*Record excerpts*.
# # # #

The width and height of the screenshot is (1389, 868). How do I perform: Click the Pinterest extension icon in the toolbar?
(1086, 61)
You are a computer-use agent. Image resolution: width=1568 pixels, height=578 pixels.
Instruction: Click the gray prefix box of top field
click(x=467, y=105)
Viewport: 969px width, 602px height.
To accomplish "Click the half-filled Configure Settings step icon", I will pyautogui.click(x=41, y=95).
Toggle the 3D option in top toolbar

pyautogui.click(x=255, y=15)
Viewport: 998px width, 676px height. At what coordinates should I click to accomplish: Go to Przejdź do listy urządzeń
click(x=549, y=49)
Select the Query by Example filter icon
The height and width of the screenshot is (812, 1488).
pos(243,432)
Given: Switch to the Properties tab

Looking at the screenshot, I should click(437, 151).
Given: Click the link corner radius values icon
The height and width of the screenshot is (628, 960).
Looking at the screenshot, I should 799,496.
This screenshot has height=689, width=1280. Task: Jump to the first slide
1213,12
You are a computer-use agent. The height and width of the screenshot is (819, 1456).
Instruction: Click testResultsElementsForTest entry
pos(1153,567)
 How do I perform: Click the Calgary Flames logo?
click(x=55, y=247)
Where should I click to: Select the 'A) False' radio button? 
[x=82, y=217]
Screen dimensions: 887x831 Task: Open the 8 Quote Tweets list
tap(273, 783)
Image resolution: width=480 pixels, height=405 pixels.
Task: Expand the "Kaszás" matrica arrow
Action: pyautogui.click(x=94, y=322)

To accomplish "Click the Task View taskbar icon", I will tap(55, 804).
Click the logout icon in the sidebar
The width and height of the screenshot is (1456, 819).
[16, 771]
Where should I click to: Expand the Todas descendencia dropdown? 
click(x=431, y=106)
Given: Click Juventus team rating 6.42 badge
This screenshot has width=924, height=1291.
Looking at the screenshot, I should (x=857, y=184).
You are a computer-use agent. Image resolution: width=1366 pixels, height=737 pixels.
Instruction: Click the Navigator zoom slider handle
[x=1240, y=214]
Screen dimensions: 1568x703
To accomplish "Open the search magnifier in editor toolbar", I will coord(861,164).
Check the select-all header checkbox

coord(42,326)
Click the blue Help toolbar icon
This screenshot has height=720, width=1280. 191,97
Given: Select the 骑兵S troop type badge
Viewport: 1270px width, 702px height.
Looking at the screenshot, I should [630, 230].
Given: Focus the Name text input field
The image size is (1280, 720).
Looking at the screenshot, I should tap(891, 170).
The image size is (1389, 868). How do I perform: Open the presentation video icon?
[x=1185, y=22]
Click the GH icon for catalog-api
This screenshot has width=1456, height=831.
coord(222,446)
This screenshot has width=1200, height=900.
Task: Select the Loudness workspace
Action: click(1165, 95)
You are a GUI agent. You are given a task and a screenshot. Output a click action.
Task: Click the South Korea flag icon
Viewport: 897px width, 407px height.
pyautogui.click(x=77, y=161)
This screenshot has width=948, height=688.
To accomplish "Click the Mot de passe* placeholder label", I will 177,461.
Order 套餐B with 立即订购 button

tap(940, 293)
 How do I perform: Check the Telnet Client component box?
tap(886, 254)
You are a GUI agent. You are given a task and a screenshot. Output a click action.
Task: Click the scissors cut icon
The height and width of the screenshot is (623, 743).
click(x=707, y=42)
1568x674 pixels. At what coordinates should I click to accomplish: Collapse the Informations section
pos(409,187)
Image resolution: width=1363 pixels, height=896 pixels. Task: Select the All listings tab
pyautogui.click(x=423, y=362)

# # # #

*Work to complete*. Rewrite all of the lines above as a numbered list, omitting the blank lines.

*Response to the task*.
1. The width and height of the screenshot is (1389, 868). How do I perform: Click the Pinterest extension icon in the toolbar?
2. (1086, 61)
3. You are a computer-use agent. Image resolution: width=1568 pixels, height=578 pixels.
4. Instruction: Click the gray prefix box of top field
5. click(x=467, y=105)
6. Viewport: 969px width, 602px height.
7. To accomplish "Click the half-filled Configure Settings step icon", I will pyautogui.click(x=41, y=95).
8. Toggle the 3D option in top toolbar
9. pyautogui.click(x=255, y=15)
10. Viewport: 998px width, 676px height. At what coordinates should I click to accomplish: Go to Przejdź do listy urządzeń
11. click(x=549, y=49)
12. Select the Query by Example filter icon
13. The height and width of the screenshot is (812, 1488).
14. pos(243,432)
15. Given: Switch to the Properties tab
16. Looking at the screenshot, I should click(437, 151).
17. Given: Click the link corner radius values icon
18. The height and width of the screenshot is (628, 960).
19. Looking at the screenshot, I should 799,496.
20. This screenshot has height=689, width=1280. Task: Jump to the first slide
21. 1213,12
22. You are a computer-use agent. The height and width of the screenshot is (819, 1456).
23. Instruction: Click testResultsElementsForTest entry
24. pos(1153,567)
25.  How do I perform: Click the Calgary Flames logo?
26. click(x=55, y=247)
27. Where should I click to: Select the 'A) False' radio button? 
28. [x=82, y=217]
29. Screen dimensions: 887x831 Task: Open the 8 Quote Tweets list
30. tap(273, 783)
31. Image resolution: width=480 pixels, height=405 pixels.
32. Task: Expand the "Kaszás" matrica arrow
33. Action: pyautogui.click(x=94, y=322)
34. To accomplish "Click the Task View taskbar icon", I will tap(55, 804).
35. Click the logout icon in the sidebar
36. The width and height of the screenshot is (1456, 819).
37. [16, 771]
38. Where should I click to: Expand the Todas descendencia dropdown? 
39. click(x=431, y=106)
40. Given: Click Juventus team rating 6.42 badge
41. This screenshot has width=924, height=1291.
42. Looking at the screenshot, I should (x=857, y=184).
43. You are a computer-use agent. Image resolution: width=1366 pixels, height=737 pixels.
44. Instruction: Click the Navigator zoom slider handle
45. [x=1240, y=214]
46. Screen dimensions: 1568x703
47. To accomplish "Open the search magnifier in editor toolbar", I will coord(861,164).
48. Check the select-all header checkbox
49. coord(42,326)
50. Click the blue Help toolbar icon
51. This screenshot has height=720, width=1280. 191,97
52. Given: Select the 骑兵S troop type badge
53. Viewport: 1270px width, 702px height.
54. Looking at the screenshot, I should [630, 230].
55. Given: Focus the Name text input field
56. The image size is (1280, 720).
57. Looking at the screenshot, I should tap(891, 170).
58. The image size is (1389, 868). How do I perform: Open the presentation video icon?
59. [x=1185, y=22]
60. Click the GH icon for catalog-api
61. This screenshot has width=1456, height=831.
62. coord(222,446)
63. This screenshot has width=1200, height=900.
64. Task: Select the Loudness workspace
65. Action: click(1165, 95)
66. You are a GUI agent. You are given a task and a screenshot. Output a click action.
67. Task: Click the South Korea flag icon
68. Viewport: 897px width, 407px height.
69. pyautogui.click(x=77, y=161)
70. This screenshot has width=948, height=688.
71. To accomplish "Click the Mot de passe* placeholder label", I will 177,461.
72. Order 套餐B with 立即订购 button
73. tap(940, 293)
74.  How do I perform: Check the Telnet Client component box?
75. tap(886, 254)
76. You are a GUI agent. You are given a task and a screenshot. Output a click action.
77. Task: Click the scissors cut icon
78. The height and width of the screenshot is (623, 743).
79. click(x=707, y=42)
80. 1568x674 pixels. At what coordinates should I click to accomplish: Collapse the Informations section
81. pos(409,187)
82. Image resolution: width=1363 pixels, height=896 pixels. Task: Select the All listings tab
83. pyautogui.click(x=423, y=362)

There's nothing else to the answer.